» Record set:
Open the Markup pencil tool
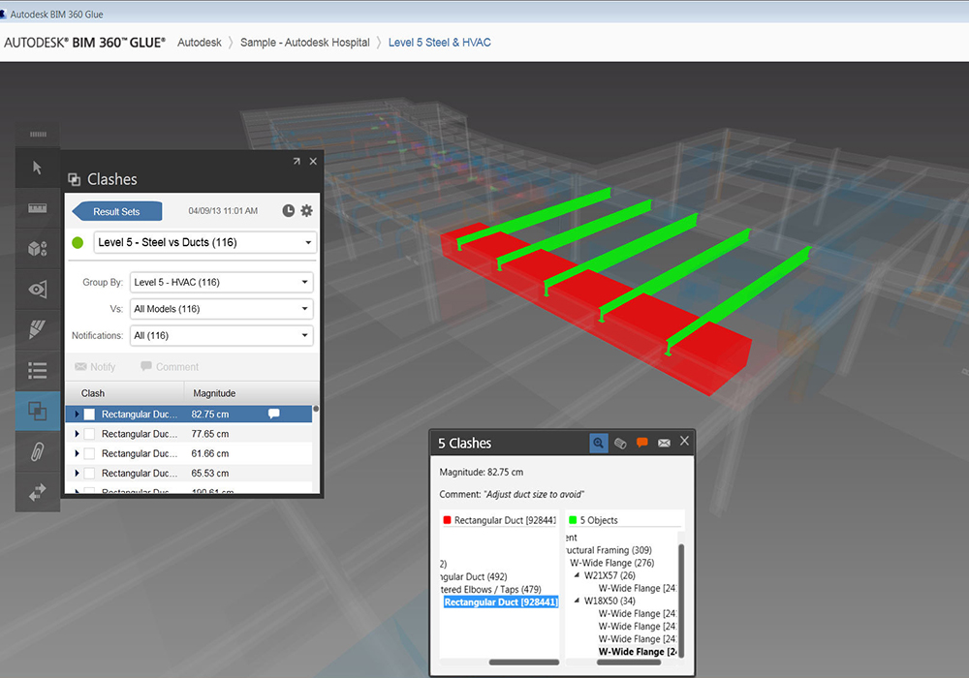 37,328
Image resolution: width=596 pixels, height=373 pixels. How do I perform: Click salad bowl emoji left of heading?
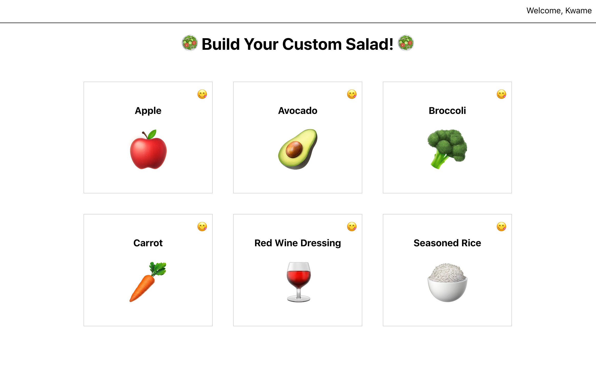coord(190,43)
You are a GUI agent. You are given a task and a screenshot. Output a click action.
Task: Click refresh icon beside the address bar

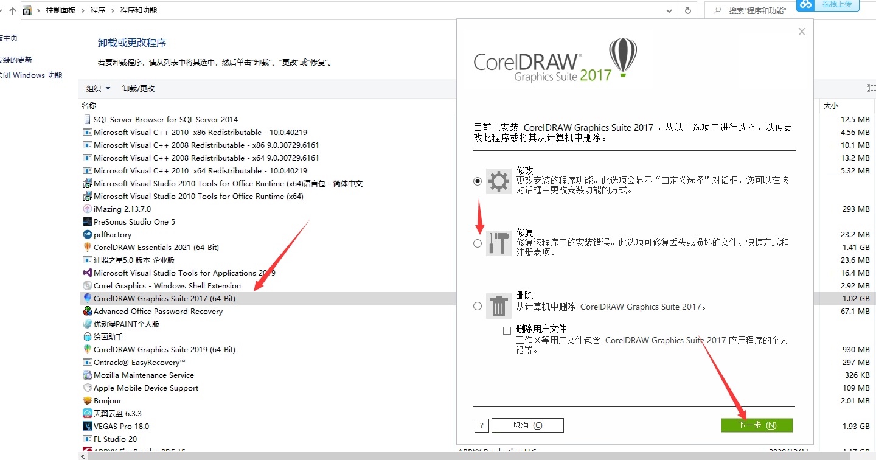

» Instructions for the task: All that is needed is the lines from the line holding "You are a GUI" to the final line of the listing above, repeated exactly, pictures excluded.

» Output of the exercise:
You are a GUI agent. You are given a task and a screenshot. Output a click action.
Task: Click refresh icon beside the address bar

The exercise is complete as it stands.